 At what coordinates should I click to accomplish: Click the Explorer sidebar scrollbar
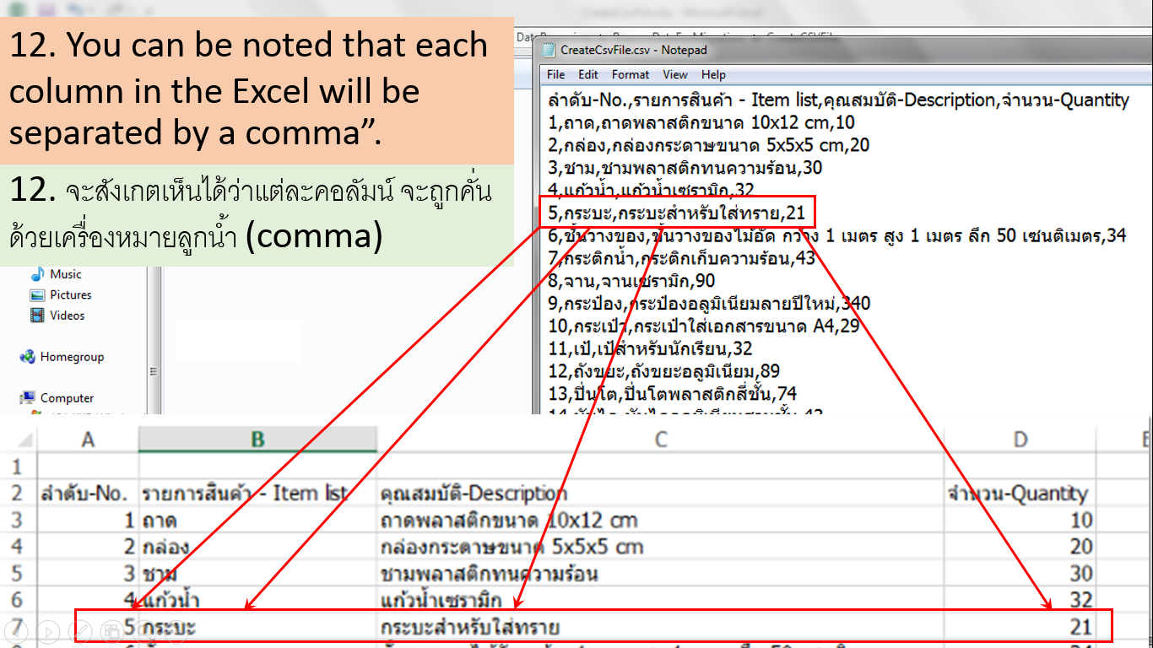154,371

==

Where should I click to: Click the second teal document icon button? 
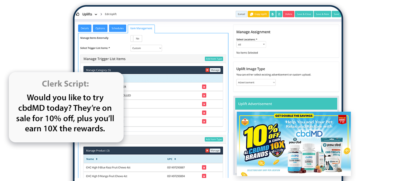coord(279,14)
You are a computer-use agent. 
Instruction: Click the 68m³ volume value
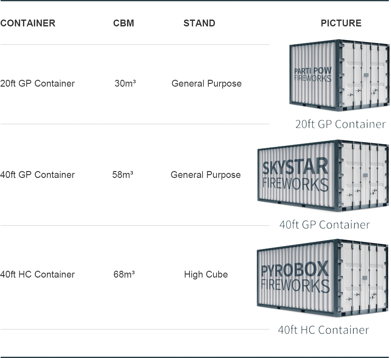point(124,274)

==

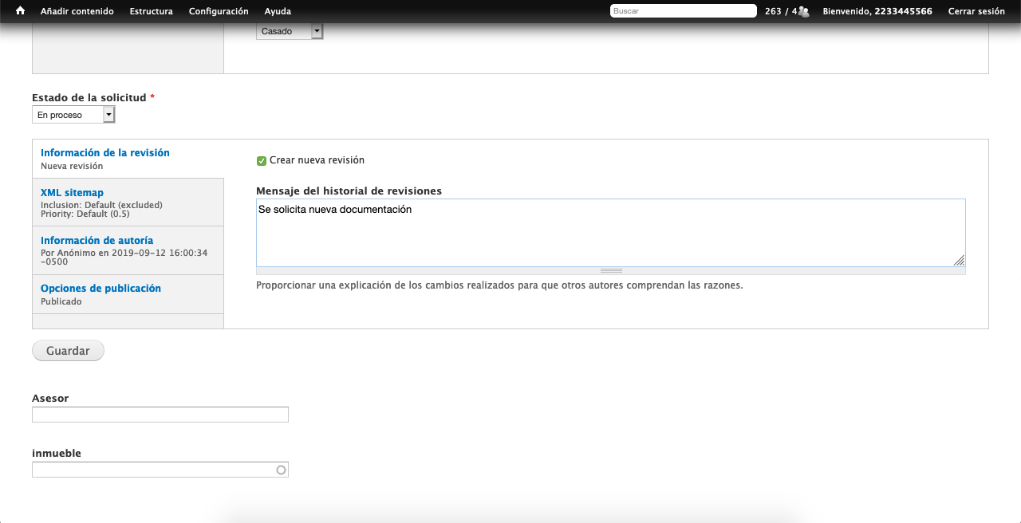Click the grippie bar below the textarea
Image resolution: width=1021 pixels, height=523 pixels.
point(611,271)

TASK> Please give again the rows between the line holding "You are a computer-use agent." and the line holding "point(124,274)", inclusive, leaving out the pictures.

CORRECT RESPONSE>
You are a computer-use agent. 
Instruction: Click the 68m³ volume value
point(124,274)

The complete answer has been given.